Are I Bonds a Good Investment?

Right now, I bonds are better than most CDs and even some riskier investments. The question is, will the return stay as high as they are right now? The answer is probably no because inflation can't go on this way forever.

So are they a good investment? They can be if you want to add a conservative investment to your portfolio. It can be a great addition to any portfolio if you don't need the money in less than one year.

When Do I Bonds Mature?

I bonds maturity is 30 years. However, this doesn't mean you can't cash them in for 30 years. You must wait 12 months to cash your bonds in, and if you cash them in before five years, you'll pay the penalty, but you can cash them in sooner. If you wait at least five years, you can cash them in without paying the penalty.

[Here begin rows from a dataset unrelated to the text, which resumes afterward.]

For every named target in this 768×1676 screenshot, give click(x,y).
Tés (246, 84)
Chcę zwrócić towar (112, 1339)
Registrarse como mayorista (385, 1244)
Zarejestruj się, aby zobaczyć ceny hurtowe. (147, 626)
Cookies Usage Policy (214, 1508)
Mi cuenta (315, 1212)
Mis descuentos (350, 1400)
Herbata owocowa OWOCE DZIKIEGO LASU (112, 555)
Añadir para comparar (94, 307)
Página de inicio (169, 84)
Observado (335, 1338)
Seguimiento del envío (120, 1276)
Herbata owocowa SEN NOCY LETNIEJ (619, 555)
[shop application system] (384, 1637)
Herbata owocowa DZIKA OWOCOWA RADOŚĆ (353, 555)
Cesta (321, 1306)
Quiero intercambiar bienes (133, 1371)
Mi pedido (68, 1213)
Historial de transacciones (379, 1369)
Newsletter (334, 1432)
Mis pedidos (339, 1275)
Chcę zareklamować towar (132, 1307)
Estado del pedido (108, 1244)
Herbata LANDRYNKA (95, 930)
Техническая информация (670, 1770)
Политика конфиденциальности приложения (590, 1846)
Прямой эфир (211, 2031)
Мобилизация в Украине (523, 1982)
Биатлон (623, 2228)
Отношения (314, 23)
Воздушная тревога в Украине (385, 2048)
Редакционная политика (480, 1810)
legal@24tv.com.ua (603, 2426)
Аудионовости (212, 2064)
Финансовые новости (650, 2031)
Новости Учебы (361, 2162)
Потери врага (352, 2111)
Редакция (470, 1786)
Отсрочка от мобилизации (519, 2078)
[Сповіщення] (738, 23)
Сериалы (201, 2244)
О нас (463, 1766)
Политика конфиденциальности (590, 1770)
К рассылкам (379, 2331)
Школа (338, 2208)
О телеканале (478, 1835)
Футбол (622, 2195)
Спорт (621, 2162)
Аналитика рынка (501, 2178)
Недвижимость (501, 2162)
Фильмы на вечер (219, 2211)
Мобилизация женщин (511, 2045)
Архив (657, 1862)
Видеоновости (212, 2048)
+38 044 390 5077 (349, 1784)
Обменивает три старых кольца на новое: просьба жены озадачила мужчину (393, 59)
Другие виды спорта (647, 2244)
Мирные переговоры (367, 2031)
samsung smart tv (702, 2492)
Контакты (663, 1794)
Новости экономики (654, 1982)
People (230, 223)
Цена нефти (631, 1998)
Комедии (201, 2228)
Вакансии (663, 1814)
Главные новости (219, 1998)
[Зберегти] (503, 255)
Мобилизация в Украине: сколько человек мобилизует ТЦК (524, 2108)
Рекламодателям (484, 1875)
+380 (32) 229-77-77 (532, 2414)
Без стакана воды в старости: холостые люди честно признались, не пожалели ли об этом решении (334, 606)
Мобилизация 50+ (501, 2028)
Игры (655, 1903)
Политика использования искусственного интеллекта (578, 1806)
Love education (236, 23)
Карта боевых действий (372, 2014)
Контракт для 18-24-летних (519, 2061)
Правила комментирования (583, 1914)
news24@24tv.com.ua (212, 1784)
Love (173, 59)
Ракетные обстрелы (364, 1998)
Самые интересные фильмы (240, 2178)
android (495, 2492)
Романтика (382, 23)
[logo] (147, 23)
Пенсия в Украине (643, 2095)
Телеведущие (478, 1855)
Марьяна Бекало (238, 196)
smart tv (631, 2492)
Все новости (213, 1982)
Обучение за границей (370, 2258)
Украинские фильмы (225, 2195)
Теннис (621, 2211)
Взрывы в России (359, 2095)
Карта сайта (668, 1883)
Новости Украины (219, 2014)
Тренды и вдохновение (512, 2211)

Can You Lose Money on I Bonds?

I bonds are a unique investment because you can't lose money investing in them. The U.S. government guarantees them. So you might not always earn the high-interest rates they pay now, but you won't lose money investing in them.

Can Everyone Buy I Series Bonds?

To buy I bonds, you must be at least 18 years old, a U.S. citizen, and a U.S. resident. However, adults can buy I bonds for kids as gifts so that children can own I bonds.

Should I Buy I Bonds: The Bottom Line

Now that you know the answer to 'what are I bonds,' you can invest in this conservative and inflation-protected investment. They can be a great addition to a risky portfolio, offsetting the risks inflation cause and allowing you to have a guaranteed return on your investment.